--- EXCERPTED DATA ---
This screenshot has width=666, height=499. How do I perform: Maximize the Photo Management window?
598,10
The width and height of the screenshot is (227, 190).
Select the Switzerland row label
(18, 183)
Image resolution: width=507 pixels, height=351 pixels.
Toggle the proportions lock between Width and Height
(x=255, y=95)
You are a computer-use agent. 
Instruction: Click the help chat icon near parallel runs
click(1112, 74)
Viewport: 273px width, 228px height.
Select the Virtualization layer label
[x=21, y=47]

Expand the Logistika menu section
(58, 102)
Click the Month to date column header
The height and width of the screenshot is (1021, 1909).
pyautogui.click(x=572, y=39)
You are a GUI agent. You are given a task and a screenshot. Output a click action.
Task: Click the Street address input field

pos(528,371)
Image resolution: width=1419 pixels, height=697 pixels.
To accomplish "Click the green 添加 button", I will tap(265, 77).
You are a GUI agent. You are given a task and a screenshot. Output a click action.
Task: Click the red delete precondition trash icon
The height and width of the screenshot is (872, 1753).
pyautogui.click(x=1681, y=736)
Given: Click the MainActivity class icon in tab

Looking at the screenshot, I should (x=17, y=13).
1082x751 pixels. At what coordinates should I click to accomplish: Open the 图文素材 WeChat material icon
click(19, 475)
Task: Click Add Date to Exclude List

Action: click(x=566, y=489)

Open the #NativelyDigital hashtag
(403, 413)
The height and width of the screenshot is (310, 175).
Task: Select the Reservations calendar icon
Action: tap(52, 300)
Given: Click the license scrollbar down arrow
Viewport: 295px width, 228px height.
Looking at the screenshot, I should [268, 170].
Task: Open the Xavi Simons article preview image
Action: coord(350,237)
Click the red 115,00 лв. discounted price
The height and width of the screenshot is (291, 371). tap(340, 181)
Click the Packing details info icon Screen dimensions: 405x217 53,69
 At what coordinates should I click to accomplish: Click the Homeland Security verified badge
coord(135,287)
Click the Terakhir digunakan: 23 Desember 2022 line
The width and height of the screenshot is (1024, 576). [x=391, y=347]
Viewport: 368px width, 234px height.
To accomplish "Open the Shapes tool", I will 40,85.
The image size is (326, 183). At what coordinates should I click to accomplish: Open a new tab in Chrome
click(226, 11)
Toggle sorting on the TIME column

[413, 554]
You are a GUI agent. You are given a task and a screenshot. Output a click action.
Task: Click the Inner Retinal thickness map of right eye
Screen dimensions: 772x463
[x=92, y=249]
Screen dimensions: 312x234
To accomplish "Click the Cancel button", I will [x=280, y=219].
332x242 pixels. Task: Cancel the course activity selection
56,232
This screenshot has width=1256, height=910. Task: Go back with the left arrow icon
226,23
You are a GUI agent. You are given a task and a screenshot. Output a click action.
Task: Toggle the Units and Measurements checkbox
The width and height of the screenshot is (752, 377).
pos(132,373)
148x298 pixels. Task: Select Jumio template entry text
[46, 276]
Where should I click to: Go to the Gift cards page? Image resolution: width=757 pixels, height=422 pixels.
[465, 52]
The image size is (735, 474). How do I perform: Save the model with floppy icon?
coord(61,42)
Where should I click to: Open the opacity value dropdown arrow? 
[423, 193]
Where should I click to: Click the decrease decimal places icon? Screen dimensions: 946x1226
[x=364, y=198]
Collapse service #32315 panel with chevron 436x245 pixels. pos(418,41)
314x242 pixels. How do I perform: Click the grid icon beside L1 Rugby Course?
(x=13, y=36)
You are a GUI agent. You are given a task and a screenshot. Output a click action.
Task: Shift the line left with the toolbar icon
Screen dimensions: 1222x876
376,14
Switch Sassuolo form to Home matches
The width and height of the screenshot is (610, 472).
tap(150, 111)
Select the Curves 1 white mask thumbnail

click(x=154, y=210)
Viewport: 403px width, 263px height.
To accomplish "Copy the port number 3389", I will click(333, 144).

--- THE REQUEST ---
Copy out all of the records above word for word.

--- ANSWER FOR THIS EXERCISE ---
This screenshot has width=666, height=499. How do I perform: Maximize the Photo Management window?
598,10
The width and height of the screenshot is (227, 190).
Select the Switzerland row label
(18, 183)
Image resolution: width=507 pixels, height=351 pixels.
Toggle the proportions lock between Width and Height
(x=255, y=95)
You are a computer-use agent. 
Instruction: Click the help chat icon near parallel runs
click(1112, 74)
Viewport: 273px width, 228px height.
Select the Virtualization layer label
[x=21, y=47]

Expand the Logistika menu section
(58, 102)
Click the Month to date column header
The height and width of the screenshot is (1021, 1909).
pyautogui.click(x=572, y=39)
You are a GUI agent. You are given a task and a screenshot. Output a click action.
Task: Click the Street address input field

pos(528,371)
Image resolution: width=1419 pixels, height=697 pixels.
To accomplish "Click the green 添加 button", I will tap(265, 77).
You are a GUI agent. You are given a task and a screenshot. Output a click action.
Task: Click the red delete precondition trash icon
The height and width of the screenshot is (872, 1753).
pyautogui.click(x=1681, y=736)
Given: Click the MainActivity class icon in tab

Looking at the screenshot, I should (x=17, y=13).
1082x751 pixels. At what coordinates should I click to accomplish: Open the 图文素材 WeChat material icon
click(19, 475)
Task: Click Add Date to Exclude List

Action: click(x=566, y=489)

Open the #NativelyDigital hashtag
(403, 413)
The height and width of the screenshot is (310, 175).
Task: Select the Reservations calendar icon
Action: tap(52, 300)
Given: Click the license scrollbar down arrow
Viewport: 295px width, 228px height.
Looking at the screenshot, I should [268, 170].
Task: Open the Xavi Simons article preview image
Action: coord(350,237)
Click the red 115,00 лв. discounted price
The height and width of the screenshot is (291, 371). tap(340, 181)
Click the Packing details info icon Screen dimensions: 405x217 53,69
 At what coordinates should I click to accomplish: Click the Homeland Security verified badge
coord(135,287)
Click the Terakhir digunakan: 23 Desember 2022 line
The width and height of the screenshot is (1024, 576). [x=391, y=347]
Viewport: 368px width, 234px height.
To accomplish "Open the Shapes tool", I will 40,85.
The image size is (326, 183). At what coordinates should I click to accomplish: Open a new tab in Chrome
click(226, 11)
Toggle sorting on the TIME column

[413, 554]
You are a GUI agent. You are given a task and a screenshot. Output a click action.
Task: Click the Inner Retinal thickness map of right eye
Screen dimensions: 772x463
[x=92, y=249]
Screen dimensions: 312x234
To accomplish "Click the Cancel button", I will [x=280, y=219].
332x242 pixels. Task: Cancel the course activity selection
56,232
This screenshot has width=1256, height=910. Task: Go back with the left arrow icon
226,23
You are a GUI agent. You are given a task and a screenshot. Output a click action.
Task: Toggle the Units and Measurements checkbox
The width and height of the screenshot is (752, 377).
pos(132,373)
148x298 pixels. Task: Select Jumio template entry text
[46, 276]
Where should I click to: Go to the Gift cards page? Image resolution: width=757 pixels, height=422 pixels.
[465, 52]
The image size is (735, 474). How do I perform: Save the model with floppy icon?
coord(61,42)
Where should I click to: Open the opacity value dropdown arrow? 
[423, 193]
Where should I click to: Click the decrease decimal places icon? Screen dimensions: 946x1226
[x=364, y=198]
Collapse service #32315 panel with chevron 436x245 pixels. pos(418,41)
314x242 pixels. How do I perform: Click the grid icon beside L1 Rugby Course?
(x=13, y=36)
You are a GUI agent. You are given a task and a screenshot. Output a click action.
Task: Shift the line left with the toolbar icon
Screen dimensions: 1222x876
376,14
Switch Sassuolo form to Home matches
The width and height of the screenshot is (610, 472).
tap(150, 111)
Select the Curves 1 white mask thumbnail

click(x=154, y=210)
Viewport: 403px width, 263px height.
To accomplish "Copy the port number 3389", I will click(333, 144).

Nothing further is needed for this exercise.